As compression is serialized with I/O, this can be slightly slower.
Single-thread mode features significantly lower memory usage, which can be
useful for systems with limited amount of memory, such as 32-bit
systems.
- Note 1: this mode is the only available one when multithread support is
disabled.
- Note 2: this mode is different from -T1, which spawns 1 compression
thread in parallel with I/O. Final compressed result is also slightly
different from -T1.
- --auto-threads={physical,logical} (default: physical): When using a
default amount of threads via -T0, choose the default based on the
number of detected physical or logical cores.
- --adapt[=min=#,max=#]: zstd will dynamically adapt
compression level to perceived I/O conditions. Compression level
adaptation can be observed live by using command -v. Adaptation can
be constrained between supplied min and max levels. The
feature works when combined with multi-threading and --long mode.
It does not work with --single-thread. It sets window size to 8 MiB
by default (can be changed manually, see wlog). Due to the chaotic
nature of dynamic adaptation, compressed result is not reproducible.
- Note: at the time of this writing, --adapt can remain stuck
at low speed when combined with multiple worker threads (>=2).
- •
- --long[=#]: enables long distance matching with #
windowLog, if # is not present it defaults to 27.

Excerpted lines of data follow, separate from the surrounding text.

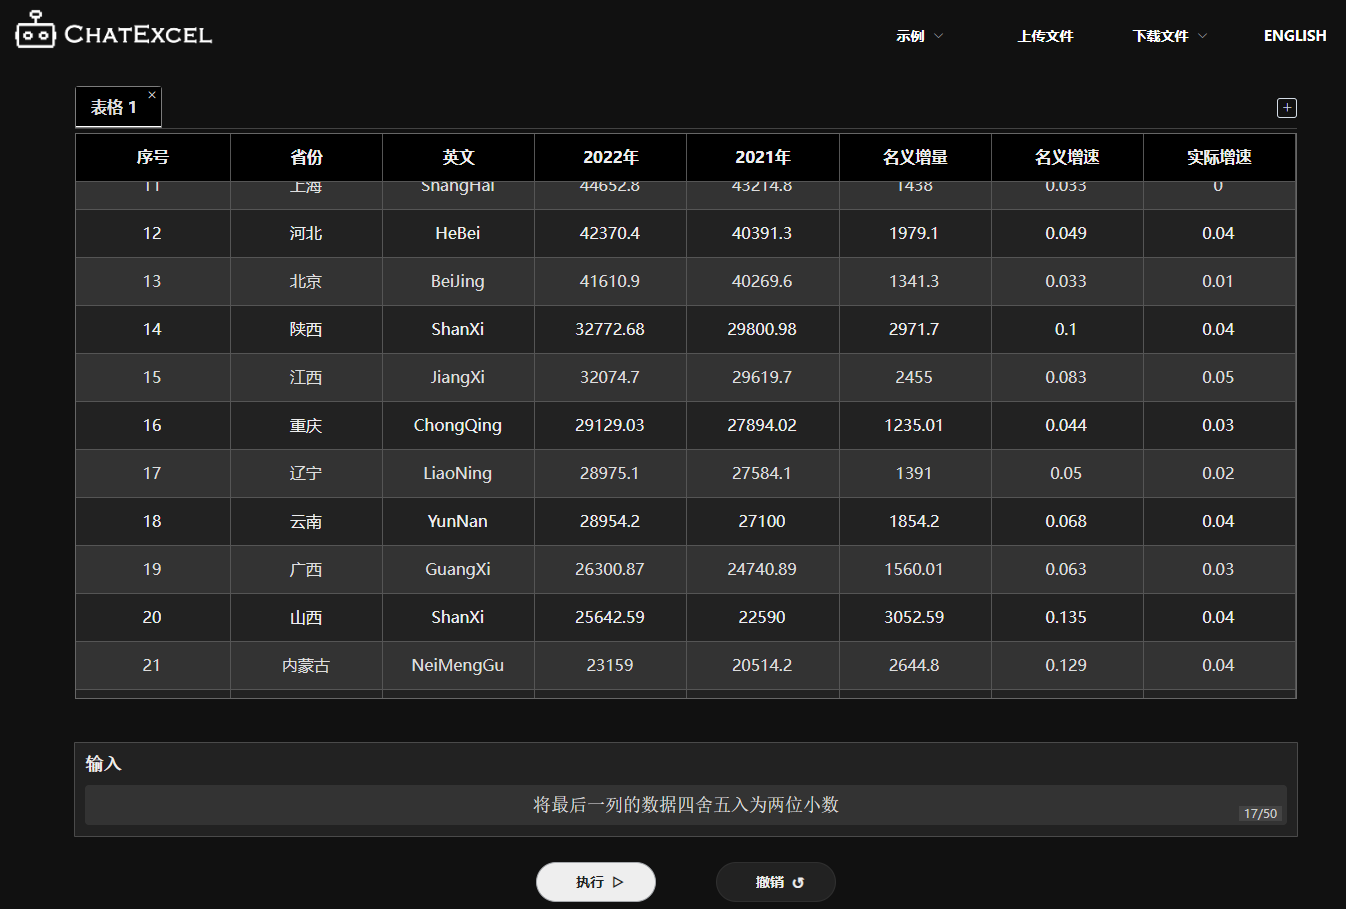The image size is (1346, 909).
Task: Click the 实际增速 column header
Action: tap(1219, 157)
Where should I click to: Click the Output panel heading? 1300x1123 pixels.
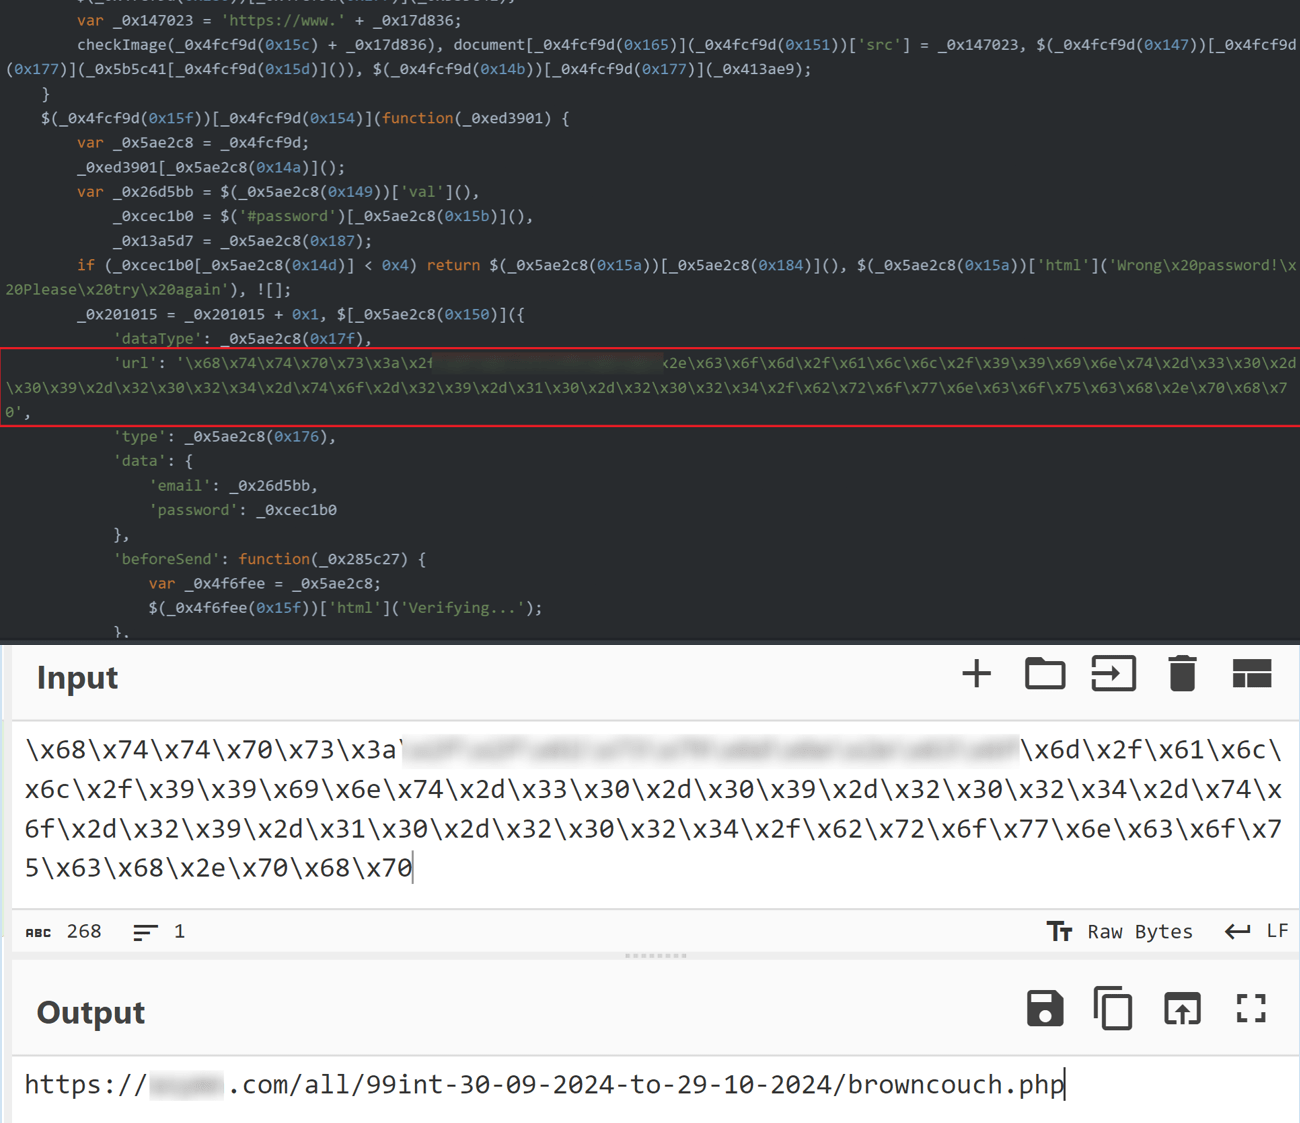click(90, 1012)
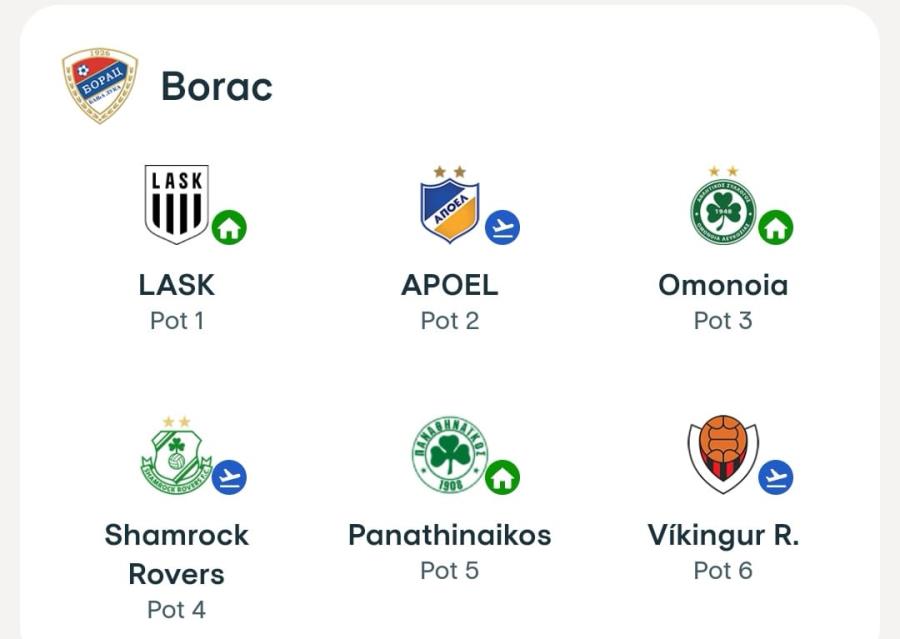Open the APOEL club crest
The width and height of the screenshot is (900, 639).
tap(449, 204)
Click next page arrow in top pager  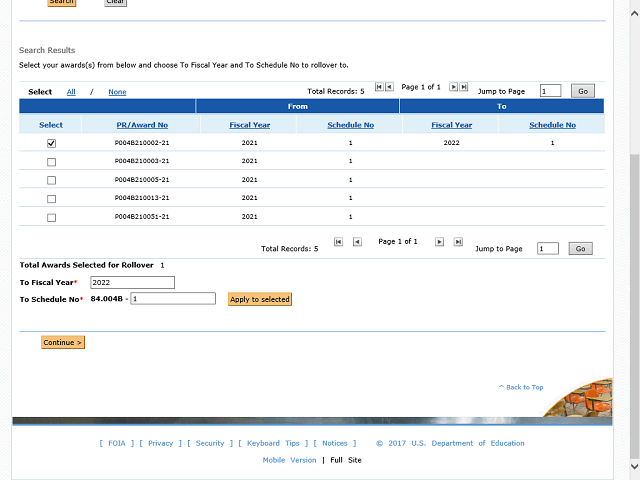pyautogui.click(x=453, y=87)
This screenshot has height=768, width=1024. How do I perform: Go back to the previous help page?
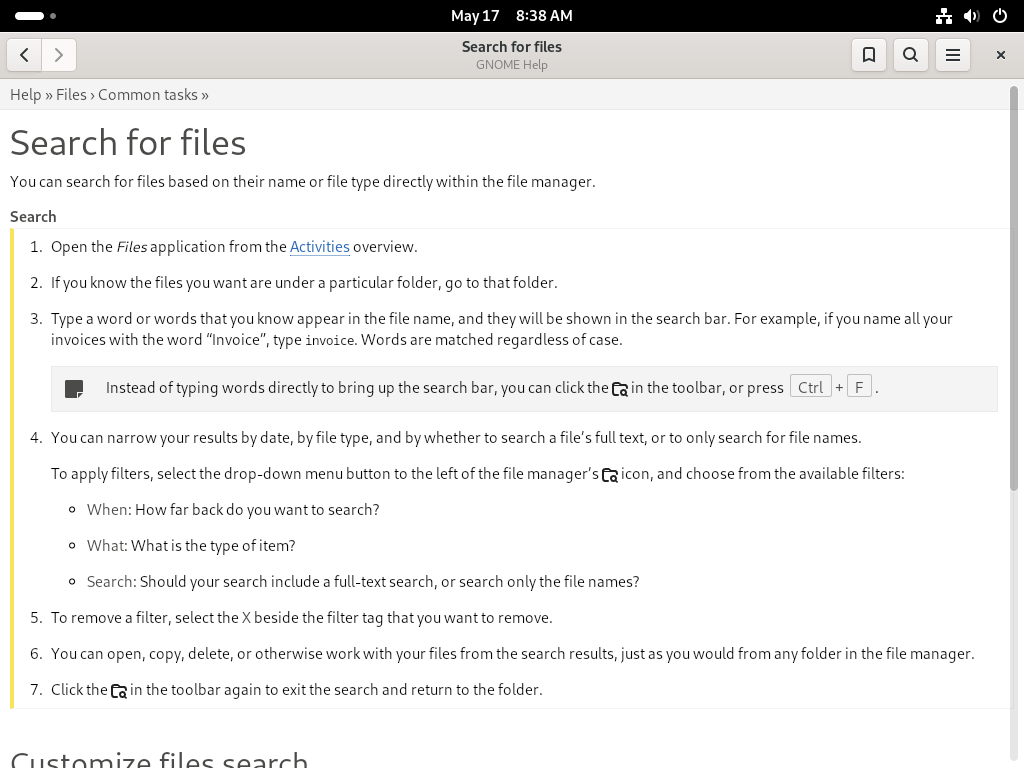coord(24,55)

This increases the window size (windowLog) and memory usage for
both the compressor and decompressor. This setting is designed to improve
the compression ratio for files with long matches at a large
distance.
- Note: If windowLog is set to larger than 27,
--long=windowLog or --memory=windowSize needs to be passed
to the decompressor.
- -D DICT: use DICT as Dictionary to compress or decompress
FILE(s)
- --patch-from FILE: Specify the file to be used as a reference point
for zstd´s diff engine. This is effectively dictionary compression
with some convenient parameter selection, namely that windowSize
> srcSize.
- Note: cannot use both this and -D together.
- Note: --long mode will be automatically activated if
chainLog < fileLog (fileLog being the
windowLog required to cover the whole file). You can also manually
force it.
- Note: for all levels, you can use --patch-from in
--single-thread mode to improve compression ratio at the cost of
speed.
- Note: for level 19, you can get increased compression ratio at the cost of
speed by specifying --zstd=targetLength= to be something large
(i.e. 4096), and by setting a large --zstd=chainLog=.
- --rsyncable: zstd will periodically synchronize the
compression state to make the compressed file more rsync-friendly. There
is a negligible impact to compression ratio, and a potential impact to
compression speed, perceptible at higher speeds, for example when
combining --rsyncable with many parallel worker threads. This
feature does not work with --single-thread. You probably
don´t want to use it with long range mode, since it will decrease
the effectiveness of the synchronization points, but your mileage may
vary.
- -C, --[no-]check: add integrity check computed from
uncompressed data (default: enabled)
- --[no-]content-size: enable / disable whether or not the original
size of the file is placed in the header of the compressed file. The
default option is --content-size (meaning that the original size
will be placed in the header).
- --no-dictID: do not store dictionary ID within frame header
(dictionary compression). The decoder will have to rely on implicit
knowledge about which dictionary to use, it won´t be able to check
if it´s correct.
- -M#, --memory=#: Set a memory usage limit. By default,
zstd uses 128 MiB for decompression as the maximum amount of memory
the decompressor is allowed to use, but you can override this manually if
need be in either direction (i.e. you can increase or decrease it).
- This is also used during compression when using with --patch-from=.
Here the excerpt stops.